Exercise aim:
Copy out all lines of the listing below that hold "target".

[Data for analysis]

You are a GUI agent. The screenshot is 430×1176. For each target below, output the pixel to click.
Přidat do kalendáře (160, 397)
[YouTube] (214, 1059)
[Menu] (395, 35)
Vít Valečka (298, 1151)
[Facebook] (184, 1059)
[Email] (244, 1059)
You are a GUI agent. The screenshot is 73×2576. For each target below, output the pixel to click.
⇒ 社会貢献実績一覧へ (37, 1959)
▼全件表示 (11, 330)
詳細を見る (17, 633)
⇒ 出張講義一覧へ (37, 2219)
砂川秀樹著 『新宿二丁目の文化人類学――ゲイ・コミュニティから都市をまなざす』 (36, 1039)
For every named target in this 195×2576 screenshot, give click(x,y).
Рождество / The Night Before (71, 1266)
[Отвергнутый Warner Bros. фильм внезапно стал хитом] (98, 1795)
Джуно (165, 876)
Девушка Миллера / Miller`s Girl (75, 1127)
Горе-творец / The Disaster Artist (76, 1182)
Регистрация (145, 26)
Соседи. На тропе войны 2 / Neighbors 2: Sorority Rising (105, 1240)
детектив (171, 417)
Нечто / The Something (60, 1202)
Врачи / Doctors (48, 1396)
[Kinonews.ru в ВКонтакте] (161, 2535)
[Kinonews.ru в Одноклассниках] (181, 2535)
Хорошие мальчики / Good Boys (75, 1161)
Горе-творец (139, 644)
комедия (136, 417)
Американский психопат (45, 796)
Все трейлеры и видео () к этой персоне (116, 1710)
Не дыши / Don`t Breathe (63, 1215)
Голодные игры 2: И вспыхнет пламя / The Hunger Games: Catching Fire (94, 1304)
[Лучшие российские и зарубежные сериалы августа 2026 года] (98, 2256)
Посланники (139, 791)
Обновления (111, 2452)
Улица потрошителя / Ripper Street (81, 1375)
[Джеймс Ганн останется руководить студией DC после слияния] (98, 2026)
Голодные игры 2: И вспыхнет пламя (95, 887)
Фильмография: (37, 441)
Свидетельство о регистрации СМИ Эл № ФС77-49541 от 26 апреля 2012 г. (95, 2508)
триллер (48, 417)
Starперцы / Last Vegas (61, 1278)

[/Data for analysis]

Result of the task:
You are a GUI agent. The screenshot is 430×1176. For each target below, output the pixel to click.
You are a GUI agent. The screenshot is 73×2576. For each target below, output the pixel to click.
For every named target in this 195×2576 screenshot, give click(x,y).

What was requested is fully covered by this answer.